Your answer should be a single number: the count of lines in the entries below that contain "Share".

*** Opening of GIVEN DATA ***

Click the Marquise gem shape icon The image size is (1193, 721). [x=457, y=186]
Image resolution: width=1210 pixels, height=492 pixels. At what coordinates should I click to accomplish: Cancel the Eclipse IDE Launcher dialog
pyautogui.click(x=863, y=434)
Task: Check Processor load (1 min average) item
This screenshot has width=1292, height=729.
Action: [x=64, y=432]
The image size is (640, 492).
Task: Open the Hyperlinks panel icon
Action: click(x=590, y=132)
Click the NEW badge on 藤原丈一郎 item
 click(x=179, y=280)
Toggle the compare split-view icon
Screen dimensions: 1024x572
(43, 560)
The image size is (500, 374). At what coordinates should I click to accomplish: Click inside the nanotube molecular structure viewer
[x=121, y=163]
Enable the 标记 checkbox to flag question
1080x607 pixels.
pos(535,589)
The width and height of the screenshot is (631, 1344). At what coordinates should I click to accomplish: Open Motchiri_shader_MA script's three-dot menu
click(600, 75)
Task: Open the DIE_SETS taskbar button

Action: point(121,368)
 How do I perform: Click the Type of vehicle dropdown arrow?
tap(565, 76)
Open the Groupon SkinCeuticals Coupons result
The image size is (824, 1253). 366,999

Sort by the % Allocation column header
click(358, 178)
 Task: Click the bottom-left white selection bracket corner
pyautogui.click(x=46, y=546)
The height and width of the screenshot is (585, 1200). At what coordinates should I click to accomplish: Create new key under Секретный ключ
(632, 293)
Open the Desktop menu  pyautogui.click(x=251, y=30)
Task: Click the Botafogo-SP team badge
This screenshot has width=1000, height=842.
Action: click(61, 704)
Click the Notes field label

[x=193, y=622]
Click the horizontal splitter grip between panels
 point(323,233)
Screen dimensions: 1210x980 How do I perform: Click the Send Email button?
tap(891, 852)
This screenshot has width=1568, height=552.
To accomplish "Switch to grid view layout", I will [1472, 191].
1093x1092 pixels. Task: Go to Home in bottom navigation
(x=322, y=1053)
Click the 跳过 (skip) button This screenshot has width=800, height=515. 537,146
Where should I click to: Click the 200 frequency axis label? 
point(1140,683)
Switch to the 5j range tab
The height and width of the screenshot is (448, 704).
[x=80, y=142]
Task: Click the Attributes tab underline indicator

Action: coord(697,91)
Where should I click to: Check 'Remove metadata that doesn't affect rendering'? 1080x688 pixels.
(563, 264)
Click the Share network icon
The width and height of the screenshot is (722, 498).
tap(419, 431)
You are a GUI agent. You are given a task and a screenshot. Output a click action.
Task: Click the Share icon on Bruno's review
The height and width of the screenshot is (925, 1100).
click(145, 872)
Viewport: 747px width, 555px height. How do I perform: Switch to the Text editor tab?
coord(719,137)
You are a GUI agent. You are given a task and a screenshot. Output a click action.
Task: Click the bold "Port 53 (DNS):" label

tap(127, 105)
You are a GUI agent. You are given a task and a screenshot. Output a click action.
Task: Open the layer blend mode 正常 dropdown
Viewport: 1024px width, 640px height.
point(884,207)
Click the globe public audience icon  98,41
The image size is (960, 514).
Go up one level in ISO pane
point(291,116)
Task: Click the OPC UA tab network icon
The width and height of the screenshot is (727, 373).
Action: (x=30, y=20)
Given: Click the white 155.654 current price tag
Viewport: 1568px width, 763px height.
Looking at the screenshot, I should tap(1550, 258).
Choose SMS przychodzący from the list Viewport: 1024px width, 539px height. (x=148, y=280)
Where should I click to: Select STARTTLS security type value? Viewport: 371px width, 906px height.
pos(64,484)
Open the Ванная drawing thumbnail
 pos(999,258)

*** Close of GIVEN DATA ***

* _EXERCISE RESPONSE_
2